◆ Passage provided ◆

========================

Star Wars combat is weird, because a lot of authors have spilled a lot of ink about it and presented very different conclusions.
The standard scenario is Glactic Empire materiel and combat doctrine versus Rebel Alliance material and combat doctrine and got very well developed by a number of authors with solid fantasy space combat credentials Zahn and Stackpole most effectively.
The Galactic Empire built their fleets around the principle of fleet superiority - because they wanted their big ships (which started at Imperial Star Destroyer and got bigger from there) to be able to project power effectively. They needed to be able to conduct planetary bombardments and surface attacks as prelude to said bombardments (which is what the Battle of Hoth was, only the Rebels escaped before anyone got around to raining turbolaser fire down on Echo Base) in addition to conducting fleet battles. They were also combat carriers, but Imperial fighter doctrine was extremely hidebound and viewed the fighters in a primarily defensive/recon role - in combat a Star Destroyer is supposed to deploy its TIEs as a defensive screen so that coordinated enemy bombardments are impossible and then utilize superior fleet strength to beat down whatever enemy ships there were.
In the WW2 scenario this is basically building a bunch of battleships/cruisers, but also letting them launch a CAP to defend themselves, they just had no (or actually very few, TIE bombers were a thing just kind of obscure) fighters capable of attack against shielded targets.
The issue the Empire had was that their doctrine for fighter deployment was limited and their actual primary starfighter choice, the TIE, kinda sucked hard. This was partly political, the Emperor
didn't want to produce high capability general purpose fighters that could operate independently (TIEs had no hyperdrive except in special command models) of capital ships believing - entirely correctly by the way - that it would increase factionalism and weaken the military centralization he viewed as necessary for Galactic dominance.
The Rebellion, having no real means to produce capital ships in sufficient numbers to challenge even a fraction of the Imperial fleet, chosen/stole the ability to produce fighters capable of multiple mission types and able to operate one their own at vast distances from fixed bases entirely without capital ship support.
The net effect was rather like having one side with a whole bunch of Dreadnaughts and a swarm of Zeroes, and the other side had a bunch of F9 Panthers but no ships at all.
The Imperial solution to this particular problem was to develop dedicated anti-starfighter light capital ship platforms. They had at least two in the Legends continuity - the Tartan-class patrol cruiser and the Lancer-class frigate (they were technically both 'frigates') which were ships that basically had a whole bunch of fighter-slaughtering turret hardpoints like the ones on the Millennium Falcon. Unfortunately for the Empire they never got around to building that many of them, and the command staff, which was wedded to heavy capital ships, didn't like using the ones they had.
In terms of your general objectives, here's how the lore works:
1. Embargo a planet or section of space.
- You can only really embargo space using interdiction technology, which is expensive, complicated, and basically requires you to build the whole ship around it. On the other hand you can embargo a planet with a big ship that's capable of deploying fighters and staying on station for a while (this was one of the things that Star Destroyers were explicitly very good at, and canonically, Luke and co. only managed to escape Tatooine in New Hope because Han Solo is Han Solo).

========================

◆ Goal ◆
In the passage on Star Wars combat, which two anti-starfighter ships does the Empire have in the Legends continuity?

◆ Recorded data ◆
========================

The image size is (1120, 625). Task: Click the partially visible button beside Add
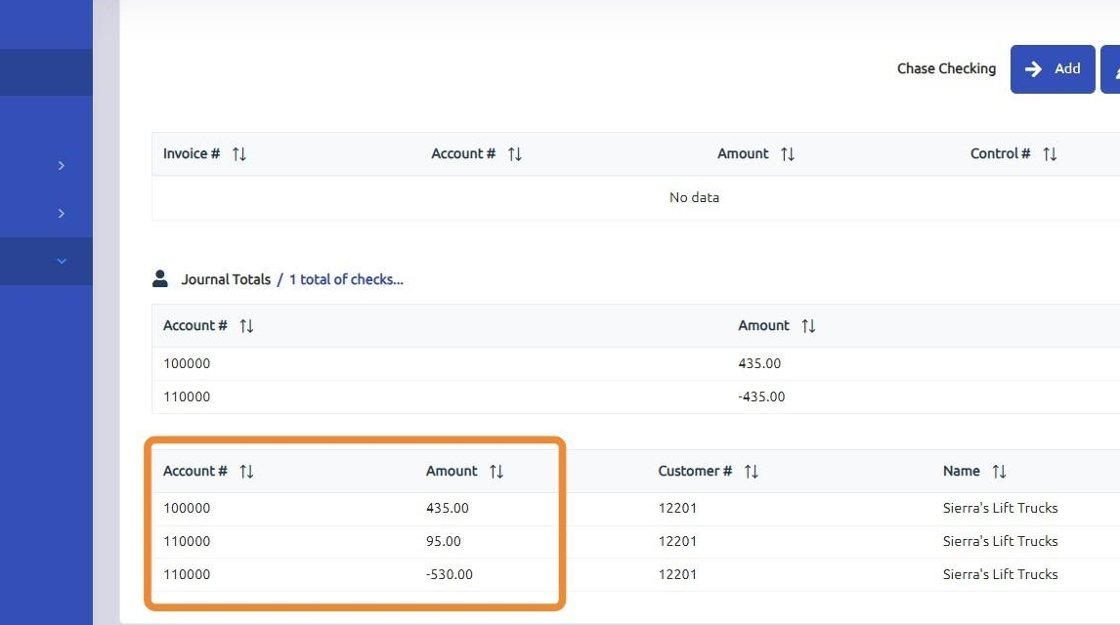click(1111, 69)
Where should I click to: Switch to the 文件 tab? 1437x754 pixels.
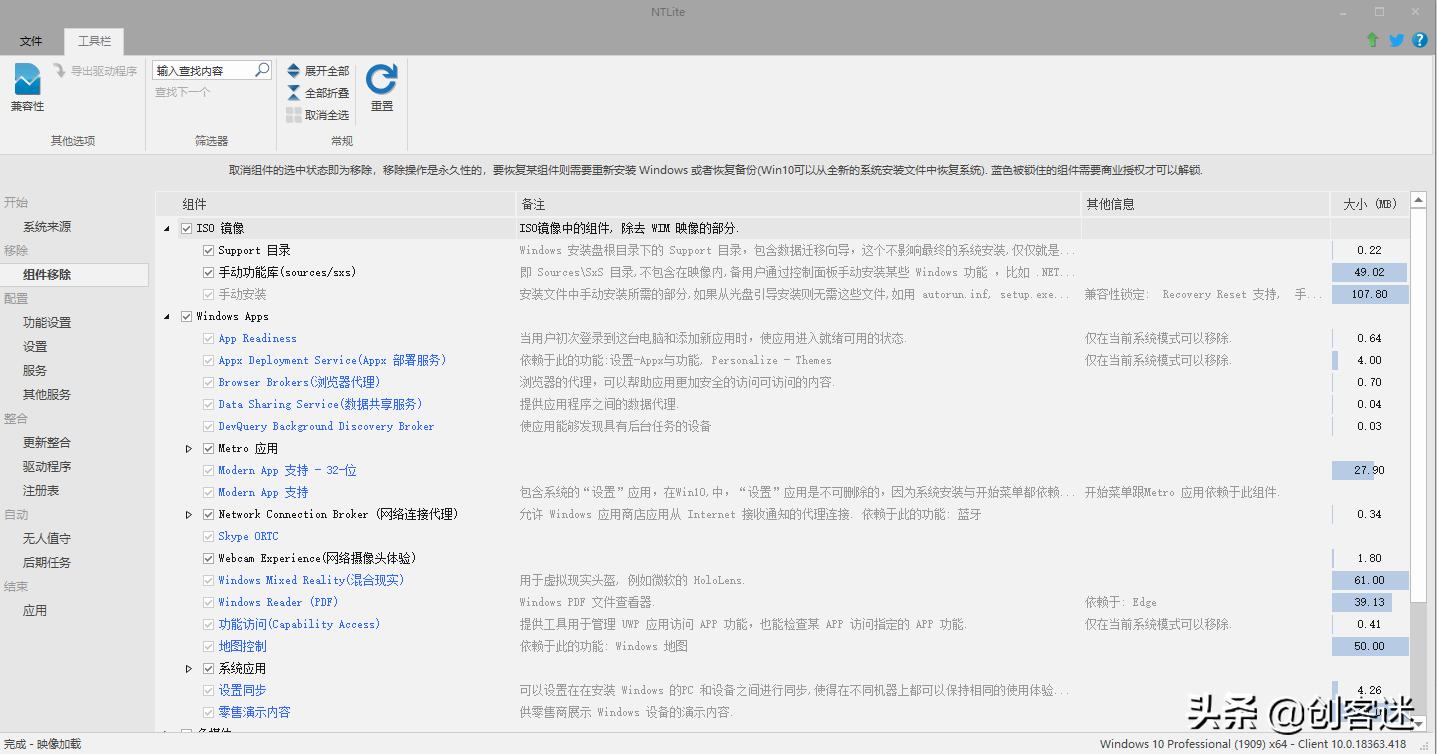click(31, 41)
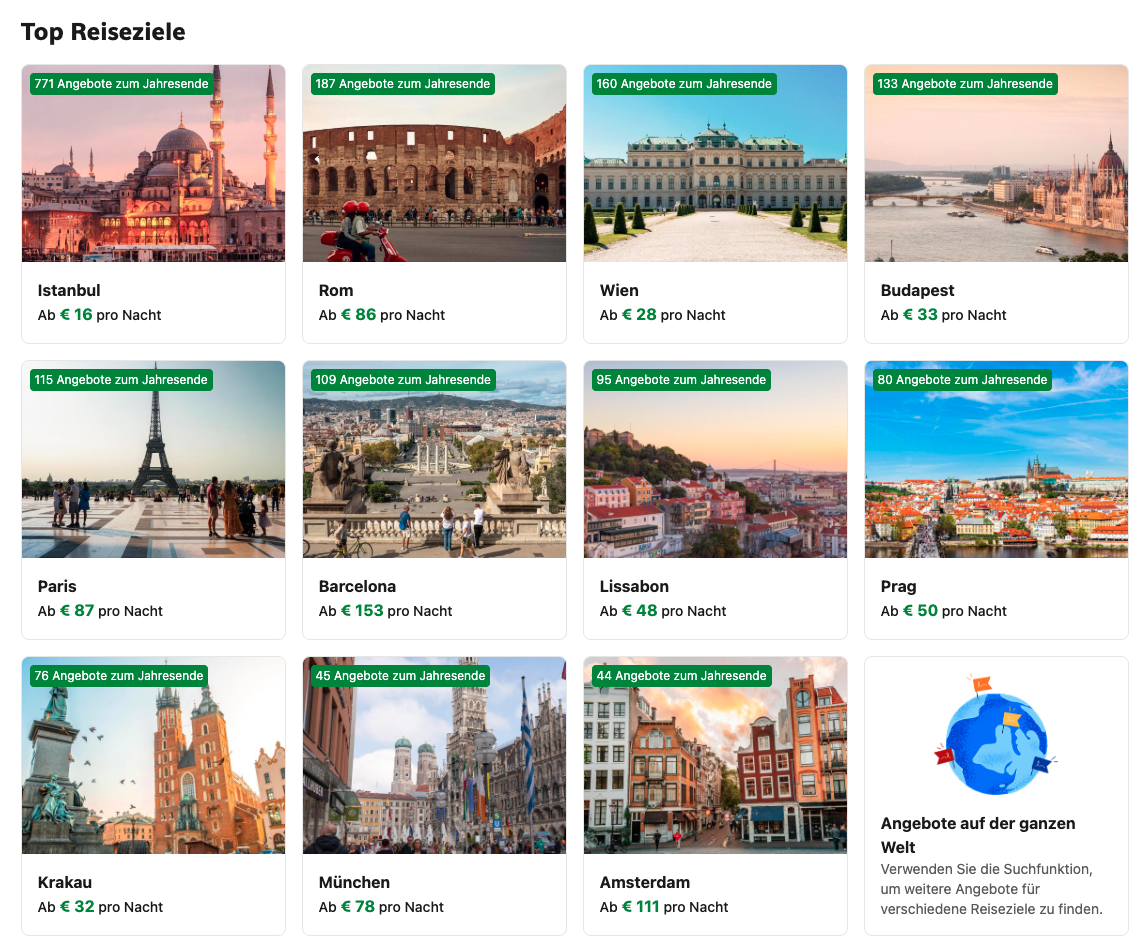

========================

◆ The reply ◆
The Tartan-class patrol cruiser and the Lancer-class frigate.